I think this shows it was broken to begin and got broken 'differently' with a fix...
I'm more inclined, to look at using 'unicodeEscape' in the js... before retrieving by either method...
john
It's possible to get deeply confused trying to sort this out
Here's what I have observed:The UTF-8 byte sequence for élan is \xC3\xA9lan (that is, UTF-8 encodes é as the two-byte sequence \xC3\xA9).
On Mac, get_element_value returns this byte sequence exactly in both SU8 and 2014. However, because Ruby 8 thinks it is a 5-character string in ASCII-8BIT, it treats \xC3 as à and \xA9 as , the extended ASCII interpretations of these bytes. Ruby 2.0 happily assumes it is UTF-8 and gets it correct.

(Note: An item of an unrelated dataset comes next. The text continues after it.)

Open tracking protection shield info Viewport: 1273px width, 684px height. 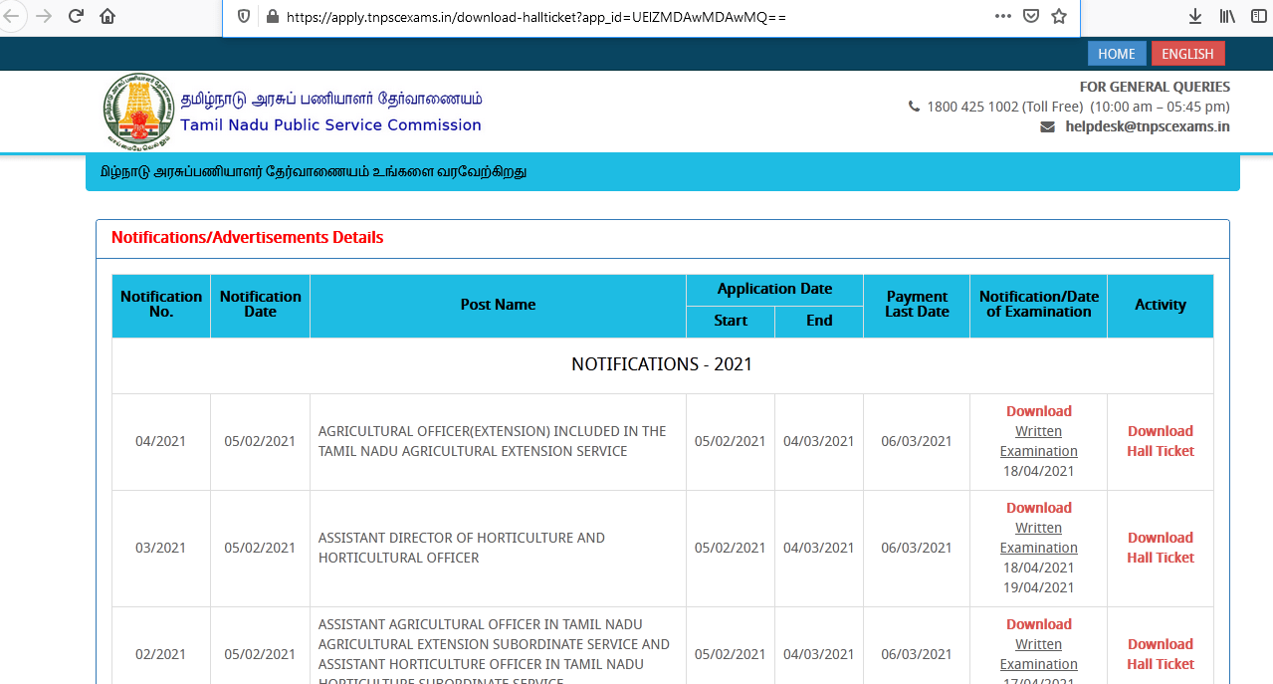point(245,17)
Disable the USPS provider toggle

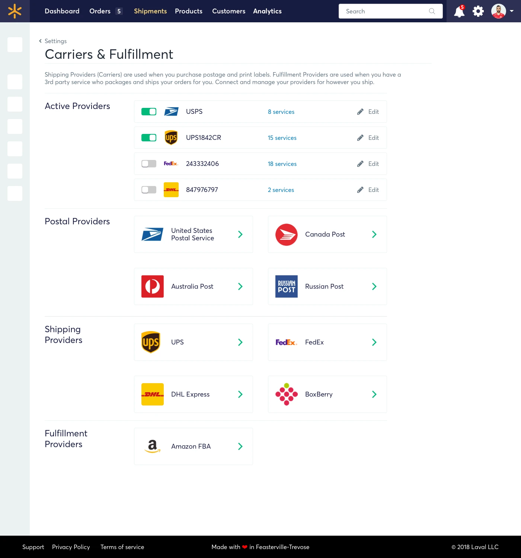149,112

The action callback parameters are handled differently and inconsistently between Windows and Mac.
On the Mac, in SU8 the action callback also returns the original UTF-8 5-byte sequence, but somehow when Ruby prints it as a string, it gets it right Further, it believes this string and the one from get_element_value (that prints as Ãlan) are equal. This makes no sense to me...

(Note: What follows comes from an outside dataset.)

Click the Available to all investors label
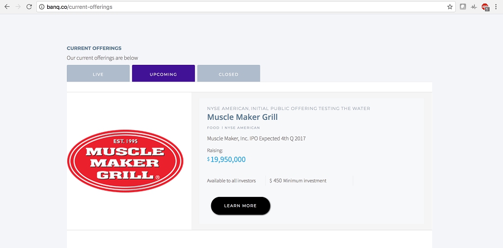Viewport: 503px width, 248px height. pyautogui.click(x=231, y=181)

But in 2014, the original 5-byte UTF-8 string is somehow transmuted into the 8-byte string \xE2\x88\x9A\xC2\xA9lan. Note that \xE2\x88\x9A is the UTF-8 for the square-root sign √ and \xC2\xA9 is UTF-8 for . So it appears the translation of the copyright is an attempt to handle misreading of the UTF-8 as ASCII-8BIT, but I don't know where that square root sign byte-sequence came from since as I mentioned above, \xC3 is à in ASCII-8BIT, which is \xC3\x83 in UTF-8. It's as if the callback processing code has an incorrect implementation of the transcoding.
And then, as juantx0 reports, SU8 on Windows 7 returns the 5 UTF-8 bytes unconverted yet again somehow manages to make sense of it in both cases .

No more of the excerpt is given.